Occasionally though, reports come in from the city’s outer fringes, where informants seem to be sending the mayor messages about their own cone-infused traffic nightmares.
These complaints are interspersed with feedback on AT’s plans and projects, often in more frank terms than what’s reported in the media. Brown cut a comparatively diplomatic figure in his public comments on AT removing car parks to make room for a bus priority lane on Karangahape Rd in November, telling RNZ its officials “got a bit ahead of themselves”. His feelings were slightly less opaque in text messages to Kimpton, which urged the chief executive to keep the carparks and “please stop trashing AT’s improving public perception and your own”.
Another text takes an overtly threatening tone. Brown calls a $28m cycleway on Great North Road the “worst waste of money I have ever seen” and promises to reduce AT’s budget by an equivalent amount if Kimpton doesn’t delay the project. The upgrade was approved by AT’s board in June 2023, has a benefit-cost ratio of 2.4, and has been supported by a majority of councillors, who are unlikely to reduce AT’s budget for acting in line with their own decisions.
It’s unclear whether the tirades and threats are having any effect on AT policy, but it’s at least possible they’re weighing on Kimpton’s mind. During a presentation to the council’s transport and infrastructure committee in March, he surprised some progressive councillors by hedging when asked to commit to reducing speed limits in line with Ka Toa Ka Ora – Auckland’s speed management plan. That would likely please transport minister Simeon Brown. It may also have been received positively by Brown, who has railed against 30km/h limits via CEO text.
In general though, Brown’s messages are notable for their lack of tangible impact. The works on the corner of Ponsonby and Pompallier went ahead. AT is building the Great North Road cycleway. Karangahape Road has priority bus lanes in peak times. In some sense, Brown is just like us, impotently butting his head against the city’s incomprehensible bureaucracy. He’s exasperated at what he sees as the stupidity in the world and steadfast in his conviction that it would all be fixed if people would just do what he wants.
They won’t. The cones won’t leave. The cyclists won’t just ride on the footpaths. Even his own councillors don’t always vote for his plans, no matter how boisterously he berates them. Anyone who’s had an opinion will be familiar with the painful dissonance that comes with the often inaccurate belief that you have a lot of knowledge and the more accurate sense you have little to no influence.

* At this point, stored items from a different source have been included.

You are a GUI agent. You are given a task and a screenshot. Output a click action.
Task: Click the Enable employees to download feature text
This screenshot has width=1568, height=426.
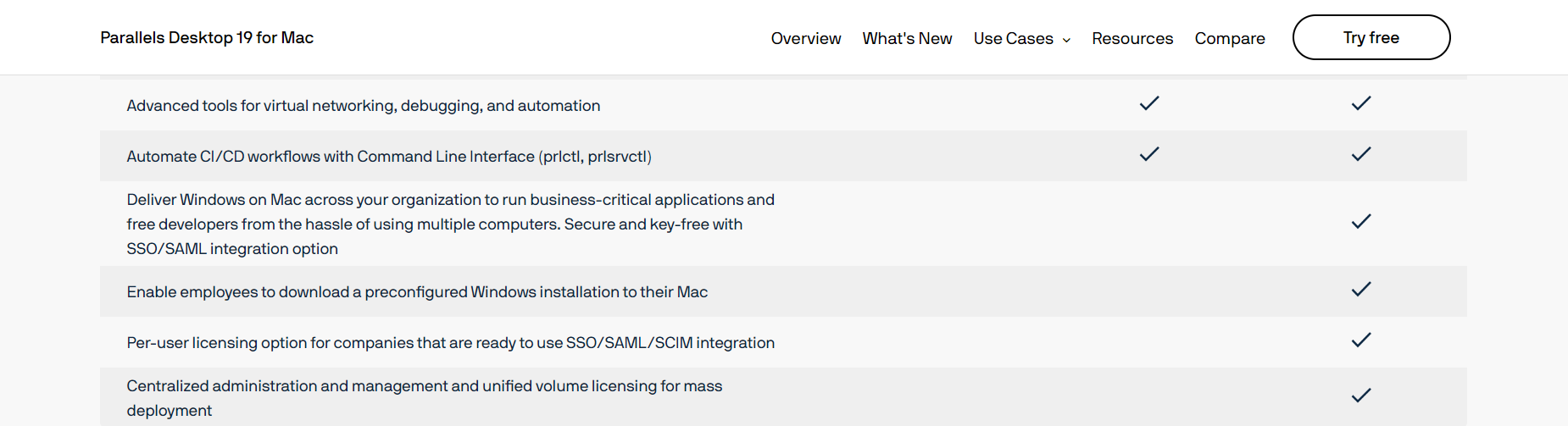click(x=417, y=292)
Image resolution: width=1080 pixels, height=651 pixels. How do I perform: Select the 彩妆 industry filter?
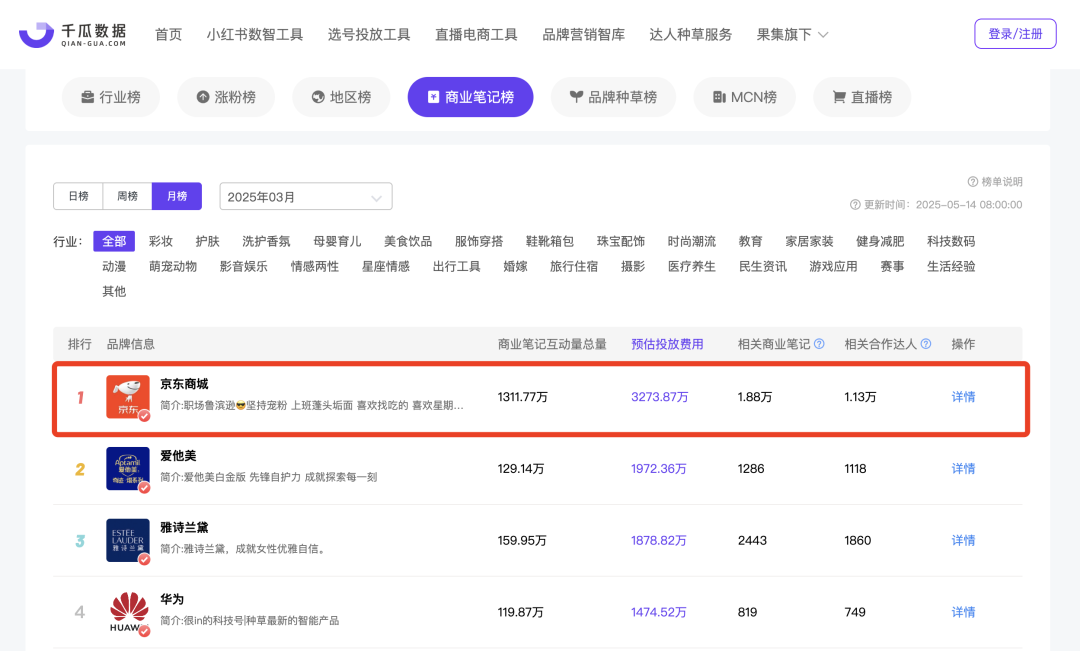pos(162,241)
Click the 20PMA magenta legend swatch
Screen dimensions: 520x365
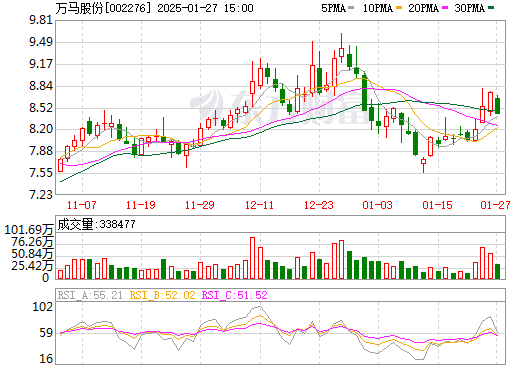(x=445, y=8)
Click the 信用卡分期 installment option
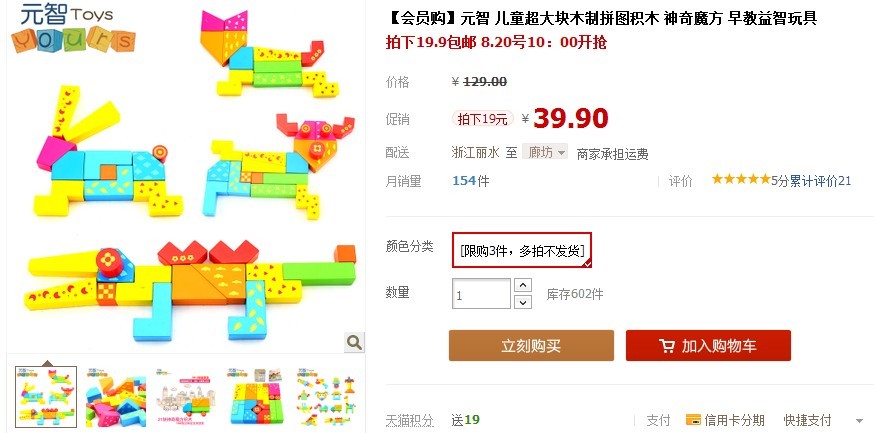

Thankfully for Brown though, there’s a difference between him and the average schmuck: he can take his frustration out directly on the man who’s not only in charge of the cones, but the cars, buses and trains too. It doesn’t always make a difference. Sometimes it can be embarrassing.
But it’s at least cathartic. It takes the edge off the powerlessness. Without that, what’s the point of being mayor?